STUDY MATERIAL START

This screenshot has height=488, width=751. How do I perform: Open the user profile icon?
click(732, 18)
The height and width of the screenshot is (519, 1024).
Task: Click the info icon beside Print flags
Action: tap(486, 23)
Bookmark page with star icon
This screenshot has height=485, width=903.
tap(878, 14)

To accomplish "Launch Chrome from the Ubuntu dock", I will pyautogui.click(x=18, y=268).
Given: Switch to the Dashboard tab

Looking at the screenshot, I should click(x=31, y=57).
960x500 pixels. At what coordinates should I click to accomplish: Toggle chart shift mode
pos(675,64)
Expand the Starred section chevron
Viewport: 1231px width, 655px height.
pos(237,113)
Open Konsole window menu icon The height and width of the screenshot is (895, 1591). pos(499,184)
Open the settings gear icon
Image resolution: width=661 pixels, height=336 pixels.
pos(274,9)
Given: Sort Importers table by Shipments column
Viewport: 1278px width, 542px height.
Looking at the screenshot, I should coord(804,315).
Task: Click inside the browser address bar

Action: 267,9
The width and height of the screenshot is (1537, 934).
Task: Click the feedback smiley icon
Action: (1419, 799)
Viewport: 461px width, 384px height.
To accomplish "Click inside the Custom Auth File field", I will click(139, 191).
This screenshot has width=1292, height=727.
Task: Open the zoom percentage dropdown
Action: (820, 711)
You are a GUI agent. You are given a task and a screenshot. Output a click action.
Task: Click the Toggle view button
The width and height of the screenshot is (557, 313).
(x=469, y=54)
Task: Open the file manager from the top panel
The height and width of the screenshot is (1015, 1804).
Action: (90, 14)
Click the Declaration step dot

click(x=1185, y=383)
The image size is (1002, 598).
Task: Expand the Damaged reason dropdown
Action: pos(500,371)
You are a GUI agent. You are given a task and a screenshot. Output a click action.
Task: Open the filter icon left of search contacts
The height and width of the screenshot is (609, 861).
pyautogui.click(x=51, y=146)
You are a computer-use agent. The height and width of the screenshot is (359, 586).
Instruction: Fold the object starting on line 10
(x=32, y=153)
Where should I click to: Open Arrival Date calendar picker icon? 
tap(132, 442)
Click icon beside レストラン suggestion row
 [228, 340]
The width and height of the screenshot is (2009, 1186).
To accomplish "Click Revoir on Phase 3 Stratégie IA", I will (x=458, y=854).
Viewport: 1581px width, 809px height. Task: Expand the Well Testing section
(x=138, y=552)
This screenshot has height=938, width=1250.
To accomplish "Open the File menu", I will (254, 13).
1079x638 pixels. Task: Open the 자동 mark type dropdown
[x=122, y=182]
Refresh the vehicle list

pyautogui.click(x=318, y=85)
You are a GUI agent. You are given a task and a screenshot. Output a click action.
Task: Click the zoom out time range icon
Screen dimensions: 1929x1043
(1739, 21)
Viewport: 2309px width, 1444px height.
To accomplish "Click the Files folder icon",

STUDY MATERIAL END

Copy whichever lines of the records above contain the word "from".

§ **RESPONSE TO THIS EXERCISE**
To accomplish "Launch Chrome from the Ubuntu dock", I will pyautogui.click(x=18, y=268).
Task: Open the file manager from the top panel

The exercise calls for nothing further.